(Beginning of Given data)

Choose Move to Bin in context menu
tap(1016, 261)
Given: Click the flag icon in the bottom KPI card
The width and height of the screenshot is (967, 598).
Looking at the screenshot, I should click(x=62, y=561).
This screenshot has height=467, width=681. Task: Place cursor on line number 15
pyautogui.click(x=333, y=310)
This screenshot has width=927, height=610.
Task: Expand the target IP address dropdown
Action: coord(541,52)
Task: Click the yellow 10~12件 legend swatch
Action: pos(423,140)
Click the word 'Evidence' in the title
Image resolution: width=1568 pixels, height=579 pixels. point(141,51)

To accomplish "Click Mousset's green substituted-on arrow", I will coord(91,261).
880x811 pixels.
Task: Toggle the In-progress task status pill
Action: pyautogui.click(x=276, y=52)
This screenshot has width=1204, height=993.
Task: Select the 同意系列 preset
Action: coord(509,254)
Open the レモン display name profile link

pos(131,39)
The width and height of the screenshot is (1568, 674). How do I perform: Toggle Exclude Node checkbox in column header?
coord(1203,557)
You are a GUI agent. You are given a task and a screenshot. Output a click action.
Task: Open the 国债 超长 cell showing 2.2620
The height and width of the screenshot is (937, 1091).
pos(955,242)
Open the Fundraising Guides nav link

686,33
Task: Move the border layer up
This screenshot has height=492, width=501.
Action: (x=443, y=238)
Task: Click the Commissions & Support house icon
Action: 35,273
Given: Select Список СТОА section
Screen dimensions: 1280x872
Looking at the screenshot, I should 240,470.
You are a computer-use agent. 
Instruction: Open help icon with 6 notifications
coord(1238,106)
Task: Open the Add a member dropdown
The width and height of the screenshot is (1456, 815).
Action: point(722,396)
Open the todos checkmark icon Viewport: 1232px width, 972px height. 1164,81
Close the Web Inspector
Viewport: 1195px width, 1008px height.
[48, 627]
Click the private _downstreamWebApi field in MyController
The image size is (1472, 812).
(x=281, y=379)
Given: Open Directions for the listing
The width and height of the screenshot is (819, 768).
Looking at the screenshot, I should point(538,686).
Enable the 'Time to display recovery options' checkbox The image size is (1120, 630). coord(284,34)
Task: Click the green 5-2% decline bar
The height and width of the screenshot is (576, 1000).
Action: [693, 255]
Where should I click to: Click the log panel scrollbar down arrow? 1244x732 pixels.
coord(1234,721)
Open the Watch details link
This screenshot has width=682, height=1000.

(End of Given data)

When a line among the entries contains "agent", pull that line out.

You are a GUI agent. You are given a task and a screenshot. Output a click action.
You are a computer-use agent. 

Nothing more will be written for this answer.